» **Task prompt**
Scan the lines below; pull out those with "left".

(Saved data entries)
►
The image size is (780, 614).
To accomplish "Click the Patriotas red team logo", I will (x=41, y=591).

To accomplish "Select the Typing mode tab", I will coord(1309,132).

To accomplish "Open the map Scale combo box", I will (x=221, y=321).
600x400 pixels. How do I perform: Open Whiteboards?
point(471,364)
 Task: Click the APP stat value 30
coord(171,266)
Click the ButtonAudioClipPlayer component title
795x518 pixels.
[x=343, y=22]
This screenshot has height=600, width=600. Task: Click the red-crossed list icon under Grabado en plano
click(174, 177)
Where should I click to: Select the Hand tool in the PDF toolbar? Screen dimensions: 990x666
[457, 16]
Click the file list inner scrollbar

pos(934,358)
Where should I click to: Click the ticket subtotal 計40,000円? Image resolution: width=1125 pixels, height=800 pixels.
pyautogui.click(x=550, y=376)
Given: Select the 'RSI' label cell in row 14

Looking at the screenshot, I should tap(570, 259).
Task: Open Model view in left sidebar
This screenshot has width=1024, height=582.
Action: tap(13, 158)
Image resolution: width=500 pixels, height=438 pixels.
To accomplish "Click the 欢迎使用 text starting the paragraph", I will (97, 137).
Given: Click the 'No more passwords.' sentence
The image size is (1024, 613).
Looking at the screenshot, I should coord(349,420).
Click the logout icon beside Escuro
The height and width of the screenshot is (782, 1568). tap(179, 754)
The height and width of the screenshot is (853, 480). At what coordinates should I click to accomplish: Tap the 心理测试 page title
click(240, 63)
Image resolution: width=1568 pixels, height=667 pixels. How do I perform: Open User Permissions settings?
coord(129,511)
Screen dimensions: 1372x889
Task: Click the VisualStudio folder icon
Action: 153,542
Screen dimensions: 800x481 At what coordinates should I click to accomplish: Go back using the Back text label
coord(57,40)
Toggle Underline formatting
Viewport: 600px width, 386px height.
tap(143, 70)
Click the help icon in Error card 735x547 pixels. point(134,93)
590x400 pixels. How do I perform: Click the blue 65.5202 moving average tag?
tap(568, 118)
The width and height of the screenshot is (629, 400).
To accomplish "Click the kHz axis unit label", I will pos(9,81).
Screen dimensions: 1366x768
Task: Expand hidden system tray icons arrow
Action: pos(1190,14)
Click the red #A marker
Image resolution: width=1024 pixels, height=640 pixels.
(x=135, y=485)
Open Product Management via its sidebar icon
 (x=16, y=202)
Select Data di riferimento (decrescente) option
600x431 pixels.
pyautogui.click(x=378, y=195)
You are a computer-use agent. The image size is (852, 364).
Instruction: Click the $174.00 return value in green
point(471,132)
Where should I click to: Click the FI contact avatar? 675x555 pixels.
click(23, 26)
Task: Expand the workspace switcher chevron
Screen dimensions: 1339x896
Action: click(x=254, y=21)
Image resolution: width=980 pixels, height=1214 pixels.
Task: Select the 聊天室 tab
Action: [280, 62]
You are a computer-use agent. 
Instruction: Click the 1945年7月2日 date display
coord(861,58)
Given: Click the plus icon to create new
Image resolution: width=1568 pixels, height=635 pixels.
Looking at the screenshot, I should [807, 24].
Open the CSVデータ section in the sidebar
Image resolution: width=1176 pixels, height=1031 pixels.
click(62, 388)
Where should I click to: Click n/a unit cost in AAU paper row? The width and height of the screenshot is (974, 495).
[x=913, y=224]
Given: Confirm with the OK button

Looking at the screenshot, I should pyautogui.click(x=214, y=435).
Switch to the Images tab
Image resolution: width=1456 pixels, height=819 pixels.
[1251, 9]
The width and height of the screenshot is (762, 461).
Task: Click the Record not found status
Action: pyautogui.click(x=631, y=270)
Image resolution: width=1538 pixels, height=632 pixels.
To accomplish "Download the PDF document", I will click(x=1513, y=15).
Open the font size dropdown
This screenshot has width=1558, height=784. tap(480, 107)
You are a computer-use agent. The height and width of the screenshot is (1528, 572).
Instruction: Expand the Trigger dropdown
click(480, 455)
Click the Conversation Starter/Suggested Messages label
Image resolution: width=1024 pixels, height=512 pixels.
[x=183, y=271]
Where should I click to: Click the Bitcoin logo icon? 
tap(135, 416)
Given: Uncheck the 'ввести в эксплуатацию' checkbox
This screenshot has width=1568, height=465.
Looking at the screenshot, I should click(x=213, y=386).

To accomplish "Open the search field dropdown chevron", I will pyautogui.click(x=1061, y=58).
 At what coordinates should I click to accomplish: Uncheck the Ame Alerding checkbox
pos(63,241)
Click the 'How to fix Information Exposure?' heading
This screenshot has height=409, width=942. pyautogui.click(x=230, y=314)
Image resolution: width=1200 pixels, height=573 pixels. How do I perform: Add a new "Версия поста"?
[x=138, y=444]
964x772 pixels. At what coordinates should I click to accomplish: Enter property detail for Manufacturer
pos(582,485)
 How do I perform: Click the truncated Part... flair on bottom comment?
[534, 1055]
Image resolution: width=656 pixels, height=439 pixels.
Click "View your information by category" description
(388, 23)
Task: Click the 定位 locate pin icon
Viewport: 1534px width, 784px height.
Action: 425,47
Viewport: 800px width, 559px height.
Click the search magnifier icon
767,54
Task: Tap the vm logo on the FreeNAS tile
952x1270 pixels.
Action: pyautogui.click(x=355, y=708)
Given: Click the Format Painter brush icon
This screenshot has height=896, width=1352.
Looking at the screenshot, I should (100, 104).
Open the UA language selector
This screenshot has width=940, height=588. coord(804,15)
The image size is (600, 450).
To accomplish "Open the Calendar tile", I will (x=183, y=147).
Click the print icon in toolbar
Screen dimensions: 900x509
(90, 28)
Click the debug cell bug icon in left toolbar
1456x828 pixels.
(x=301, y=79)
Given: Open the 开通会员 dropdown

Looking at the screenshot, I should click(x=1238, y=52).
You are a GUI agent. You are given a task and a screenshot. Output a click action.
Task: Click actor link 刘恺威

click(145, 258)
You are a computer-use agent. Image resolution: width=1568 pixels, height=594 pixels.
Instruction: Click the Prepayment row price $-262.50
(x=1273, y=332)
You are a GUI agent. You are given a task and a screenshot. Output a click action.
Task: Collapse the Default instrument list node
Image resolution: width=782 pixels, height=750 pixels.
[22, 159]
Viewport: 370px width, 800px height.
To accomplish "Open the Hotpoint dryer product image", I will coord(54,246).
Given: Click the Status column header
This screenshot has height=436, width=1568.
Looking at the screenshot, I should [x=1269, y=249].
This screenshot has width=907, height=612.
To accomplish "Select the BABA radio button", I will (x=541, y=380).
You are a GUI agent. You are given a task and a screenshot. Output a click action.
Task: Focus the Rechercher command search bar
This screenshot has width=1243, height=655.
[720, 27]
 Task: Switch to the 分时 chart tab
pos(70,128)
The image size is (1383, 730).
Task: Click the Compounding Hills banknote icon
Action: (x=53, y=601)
◄
» **Exercise solution**
Task: Open Model view in left sidebar
Click the debug cell bug icon in left toolbar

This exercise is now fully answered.